Inconsistencies and refusals
The study involved testing models like Mistral’s Mistral 7B, Cohere’s Command-R, Alibaba’s Qwen, Google’s Gemma, and Meta’s Llama 3. Researchers used a dataset containing varied questions and statements on topics such as LGBTQ+ rights, disability rights, and immigration, submitted in languages including English, French, Turkish, and German.
One striking finding was the high rate of “refusals” by the AI models, where they chose not to answer sensitive questions, particularly those about LGBTQ+ rights. The models demonstrated a wide range of responses, with some like Alibaba’s Qwen showing a significantly higher refusal rate, which may reflect the company’s more conservative approach to sensitive content, potentially influenced by local political pressures.
The variability in responses could also be attributed to the political environments in which the AI models are developed. For instance, Chinese AI models are subject to approvals from regulatory bodies that emphasize adherence to “core socialist values,” which could affect their ability to engage with controversial topics.
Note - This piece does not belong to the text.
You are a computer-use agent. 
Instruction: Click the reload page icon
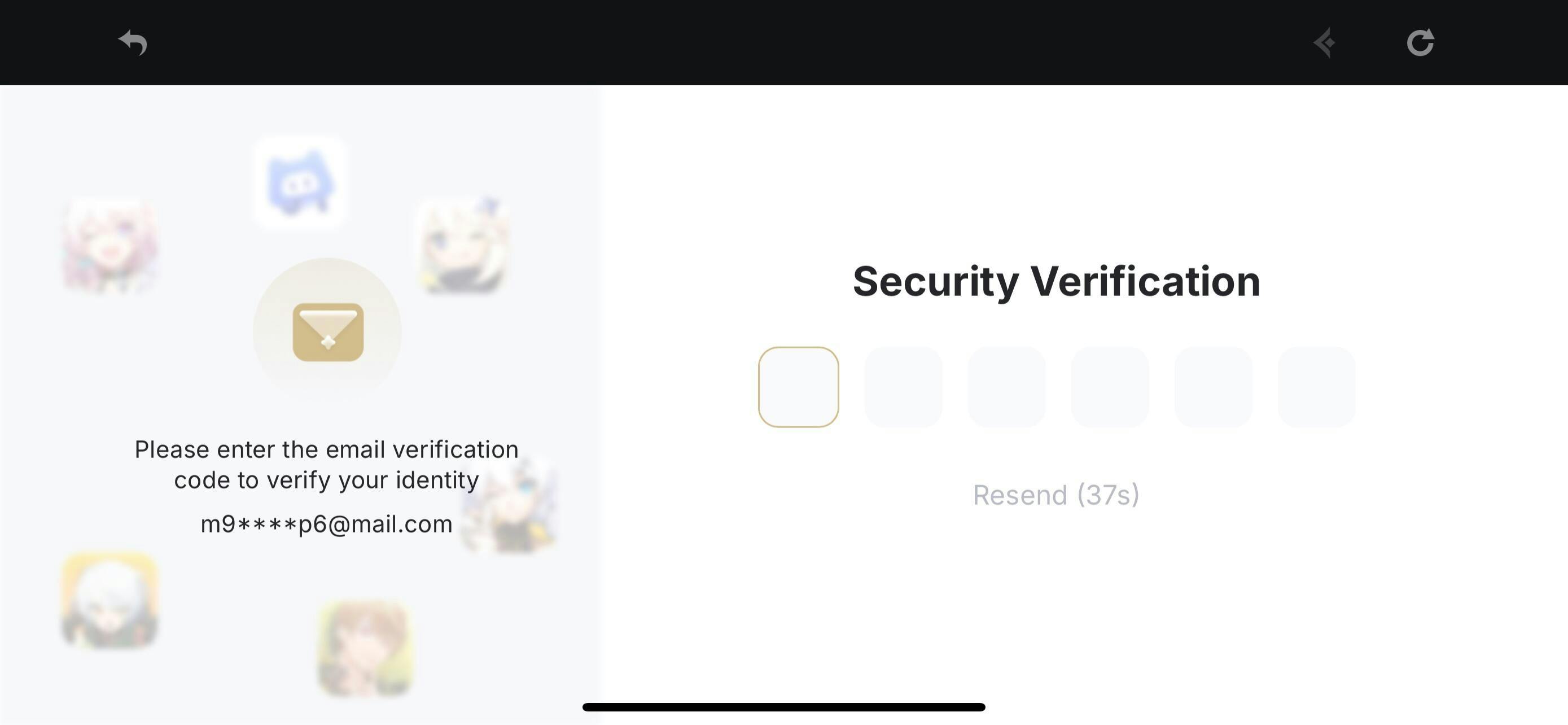pyautogui.click(x=1421, y=42)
Moreover, the study suggests that the differences in AI responses could stem from the biases of the annotators involved in the training process. These annotators, who label the training data, bring their cultural and personal biases into the AI models, influencing how these models perceive and respond to the world.
The findings underscore the necessity for AI developers to conduct thorough testing that considers cultural impacts and societal values. Pistilli advocates for comprehensive social impact evaluations that extend beyond conventional statistical metrics to include qualitative and quantitative assessments of how AI models perform in real-world scenarios.